» **Selected passage**
-------------------------
Ingest memory-bound test fixture — runbook¶
Status: Open Owner: backbone maintainers Tracking issue: #297 Parent epic: #293 — Phase 6 §6.6
This runbook documents how to provision the 5 GiB river-flood fixture that
backs the memory-bound gating test (tests/worker/ingest/test_memory_bound.py).
The §6.6 specification calls this the gating bar: a 5 GiB-class hazard source
must ingest end-to-end without any worker process exceeding 1024 MiB RSS at
any 250 ms sample point.
The test is @pytest.mark.slow and gated on the
INGEST_MEMORY_TEST_FIXTURE_KEY environment variable. It skips silently when
that variable is unset, so the standard fast-path CI never runs it (the §6.6
spec is explicit about that). The slow job in ci.yml
provisions the fixture and exports the variable before invoking
pytest -m slow.
Source dataset¶
| Field | Value |
|---|---|
| Layer | River flood depth, single-band, multi-RP (return periods 10 / 50 / 100 / 250 / 500 yr) |
| Format | netCDF4 (CF-1.8), float32, EPSG:4326 |
| Footprint | Global, 30 arc-second resolution |
| Approx. size | 5.0 – 5.2 GiB on disk |
| Suggested origin | JRC Global River Flood Hazard Maps (Aqueduct-compatible) — pre-merged into one netCDF |
A canonical fixture is stored as a single .nc file. Hash and exact size are
recorded once provisioned (see Provisioning below) and pinned in the slow CI
job so a silently-mutated fixture cannot pass the gate.
-------------------------
Records from a dataset
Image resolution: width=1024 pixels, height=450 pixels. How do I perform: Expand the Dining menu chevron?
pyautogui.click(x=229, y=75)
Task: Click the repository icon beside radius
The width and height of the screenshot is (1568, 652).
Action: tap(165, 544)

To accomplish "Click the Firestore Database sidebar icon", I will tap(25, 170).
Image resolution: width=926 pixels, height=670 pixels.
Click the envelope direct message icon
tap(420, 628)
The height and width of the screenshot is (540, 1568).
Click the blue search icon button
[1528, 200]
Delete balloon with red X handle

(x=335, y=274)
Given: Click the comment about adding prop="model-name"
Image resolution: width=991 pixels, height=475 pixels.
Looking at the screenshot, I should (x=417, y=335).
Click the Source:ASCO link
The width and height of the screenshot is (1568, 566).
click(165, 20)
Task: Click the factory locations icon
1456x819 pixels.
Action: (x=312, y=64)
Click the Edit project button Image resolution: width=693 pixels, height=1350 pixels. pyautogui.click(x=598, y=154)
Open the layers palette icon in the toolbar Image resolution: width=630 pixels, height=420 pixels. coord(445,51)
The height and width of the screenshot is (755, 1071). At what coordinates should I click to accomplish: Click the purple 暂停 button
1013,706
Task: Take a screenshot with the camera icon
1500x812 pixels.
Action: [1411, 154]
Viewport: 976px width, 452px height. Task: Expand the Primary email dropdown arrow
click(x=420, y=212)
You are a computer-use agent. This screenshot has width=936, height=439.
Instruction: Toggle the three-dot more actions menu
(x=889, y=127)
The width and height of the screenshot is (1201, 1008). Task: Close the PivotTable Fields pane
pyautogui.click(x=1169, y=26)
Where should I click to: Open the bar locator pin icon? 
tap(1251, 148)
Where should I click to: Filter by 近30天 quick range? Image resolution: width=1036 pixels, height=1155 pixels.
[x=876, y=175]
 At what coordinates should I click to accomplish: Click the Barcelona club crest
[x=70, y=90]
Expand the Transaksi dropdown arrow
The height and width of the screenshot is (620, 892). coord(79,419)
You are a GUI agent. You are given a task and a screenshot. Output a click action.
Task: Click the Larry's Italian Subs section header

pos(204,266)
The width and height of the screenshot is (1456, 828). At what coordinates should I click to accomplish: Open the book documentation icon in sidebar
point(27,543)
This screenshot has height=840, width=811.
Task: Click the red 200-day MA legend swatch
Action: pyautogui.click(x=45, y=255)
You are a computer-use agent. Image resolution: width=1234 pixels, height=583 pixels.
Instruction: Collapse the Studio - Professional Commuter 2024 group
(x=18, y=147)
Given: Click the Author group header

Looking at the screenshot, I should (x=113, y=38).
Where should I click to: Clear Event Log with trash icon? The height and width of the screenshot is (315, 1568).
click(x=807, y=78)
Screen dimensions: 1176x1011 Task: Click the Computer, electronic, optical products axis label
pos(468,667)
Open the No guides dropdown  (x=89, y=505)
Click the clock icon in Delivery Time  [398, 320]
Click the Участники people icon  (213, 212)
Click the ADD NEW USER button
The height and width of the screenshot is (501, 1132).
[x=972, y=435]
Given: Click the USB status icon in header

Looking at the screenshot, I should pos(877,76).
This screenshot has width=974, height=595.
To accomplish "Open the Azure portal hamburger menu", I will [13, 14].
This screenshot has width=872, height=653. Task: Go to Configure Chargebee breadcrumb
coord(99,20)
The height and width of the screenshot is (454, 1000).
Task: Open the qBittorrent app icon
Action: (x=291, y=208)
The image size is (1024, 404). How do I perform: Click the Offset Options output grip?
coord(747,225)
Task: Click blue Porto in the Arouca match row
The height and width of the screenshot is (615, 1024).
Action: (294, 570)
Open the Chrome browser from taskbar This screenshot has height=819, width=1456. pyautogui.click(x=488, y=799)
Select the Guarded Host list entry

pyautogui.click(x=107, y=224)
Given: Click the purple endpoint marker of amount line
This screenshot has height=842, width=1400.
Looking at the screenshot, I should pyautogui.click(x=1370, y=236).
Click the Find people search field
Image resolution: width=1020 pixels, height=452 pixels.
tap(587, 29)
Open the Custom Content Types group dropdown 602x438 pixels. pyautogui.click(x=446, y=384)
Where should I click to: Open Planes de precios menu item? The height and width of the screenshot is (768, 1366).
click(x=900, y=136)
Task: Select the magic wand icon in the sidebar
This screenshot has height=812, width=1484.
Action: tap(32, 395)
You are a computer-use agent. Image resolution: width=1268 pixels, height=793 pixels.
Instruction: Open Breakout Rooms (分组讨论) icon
-------------------------
» **Tasks to perform**
a) In the runbook, retype the portion that begins at the words "The §6.6 specification" and ends after the words "pytest -m slow.".
b) Sum up the runbook in two sentences.

» **Answers in order**
a)
The §6.6 specification calls this the gating bar: a 5 GiB-class hazard source
must ingest end-to-end without any worker process exceeding 1024 MiB RSS at
any 250 ms sample point.
The test is @pytest.mark.slow and gated on the
INGEST_MEMORY_TEST_FIXTURE_KEY environment variable. It skips silently when
that variable is unset, so the standard fast-path CI never runs it (the §6.6
spec is explicit about that). The slow job in ci.yml
provisions the fixture and exports the variable before invoking
pytest -m slow.

b) The runbook explains how to provision the 5 GiB river-flood fixture behind the memory-bound gating test. That test requires a 5 GiB-class hazard source to ingest end-to-end without any worker process exceeding 1024 MiB RSS at any 250 ms sample point, and it skips when INGEST_MEMORY_TEST_FIXTURE_KEY is unset, so only the slow CI job runs it, after provisioning the fixture and pinning its hash and exact size.